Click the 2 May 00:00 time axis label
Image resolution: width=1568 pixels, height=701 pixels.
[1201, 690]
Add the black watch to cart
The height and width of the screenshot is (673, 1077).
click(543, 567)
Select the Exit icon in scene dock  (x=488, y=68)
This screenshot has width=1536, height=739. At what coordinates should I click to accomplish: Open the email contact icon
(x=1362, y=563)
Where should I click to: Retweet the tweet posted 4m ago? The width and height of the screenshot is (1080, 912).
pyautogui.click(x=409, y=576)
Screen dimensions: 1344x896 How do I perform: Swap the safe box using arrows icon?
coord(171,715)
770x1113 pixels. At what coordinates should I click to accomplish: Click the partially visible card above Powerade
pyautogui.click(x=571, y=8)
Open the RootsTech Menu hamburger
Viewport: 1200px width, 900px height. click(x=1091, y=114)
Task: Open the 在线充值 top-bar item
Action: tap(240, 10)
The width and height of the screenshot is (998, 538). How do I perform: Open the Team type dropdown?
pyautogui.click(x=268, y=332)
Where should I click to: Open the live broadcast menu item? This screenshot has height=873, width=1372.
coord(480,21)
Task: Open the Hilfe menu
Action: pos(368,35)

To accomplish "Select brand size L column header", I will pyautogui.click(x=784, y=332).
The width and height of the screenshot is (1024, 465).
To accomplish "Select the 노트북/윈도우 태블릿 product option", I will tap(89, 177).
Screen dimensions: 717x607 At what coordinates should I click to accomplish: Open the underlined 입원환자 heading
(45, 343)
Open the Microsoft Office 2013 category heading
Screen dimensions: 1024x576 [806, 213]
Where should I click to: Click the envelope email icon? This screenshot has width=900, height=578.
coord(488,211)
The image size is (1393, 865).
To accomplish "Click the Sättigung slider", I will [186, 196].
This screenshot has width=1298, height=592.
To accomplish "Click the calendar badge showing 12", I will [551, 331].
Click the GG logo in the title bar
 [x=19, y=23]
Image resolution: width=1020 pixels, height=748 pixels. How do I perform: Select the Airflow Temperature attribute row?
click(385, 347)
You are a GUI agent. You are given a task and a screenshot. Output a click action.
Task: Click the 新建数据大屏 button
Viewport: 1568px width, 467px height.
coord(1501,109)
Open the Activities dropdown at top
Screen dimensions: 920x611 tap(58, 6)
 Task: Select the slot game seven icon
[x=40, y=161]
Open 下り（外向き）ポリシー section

Task description:
Within the records above, the line carrying "Task: Select the slot game seven icon" starts the range and the last line ends it. Set down that range exactly.

The answer:
 Task: Select the slot game seven icon
[x=40, y=161]
Open 下り（外向き）ポリシー section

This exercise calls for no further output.